Ambitious Timeline: Kazakhstan said Wednesday it was restarting the vast Tengiz oil field in stages and would try to reach full production within a week after three transformers burned down, costing the country at least 7.2 million barrels of output.


Minister's Statement: Energy Minister Yerlan Akkenzhenov said the adjacent Korolev field had been launched two days ago, but relaunching Tengiz was a complex affair after three out of 30 transformers burned down.

"Three of them have burned down - this is critical equipment," Akkenzhenov told reporters in Astana. Asked directly if he was signaling the field would reach capacity of around 900,000 barrels per day within a week, he said: "Yes. We will try."

"We have restored some of the work of these transformers and now the field is being launched in stages. The first gas has already appeared, so I think the entire Tengiz will be launched in stages within a week. Maybe even earlier."


Reality Check: Sources have said this might take longer than the minister's optimistic timeline. Industry sources previously described volume as "still low" despite official pronouncements of resumption.


CPC Status: Pipeline operator CPC, which handles about 80% of Kazakhstan's oil exports, has restored full loading capacity at its Black Sea terminal after maintenance at a mooring point hit by drones.

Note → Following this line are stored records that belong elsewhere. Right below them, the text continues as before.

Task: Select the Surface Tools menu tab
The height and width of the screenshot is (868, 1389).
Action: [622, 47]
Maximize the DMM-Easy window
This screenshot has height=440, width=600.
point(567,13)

The 7.2 million barrel production loss quantifies the outage impact. At 900,000 bpd capacity, an 8-day outage would account for this loss (900K × 8 = 7.2M). The minister's "within a week" target suggests he's aiming for near-term full restoration, but the "sources say it might take longer" caveat and previous "gradual" language suggest caution. The problems at Tengiz represent yet another setback for Kazakhstan, the world's 12th largest producer, whose main export route was already limited by Ukrainian naval drone attacks on CPC.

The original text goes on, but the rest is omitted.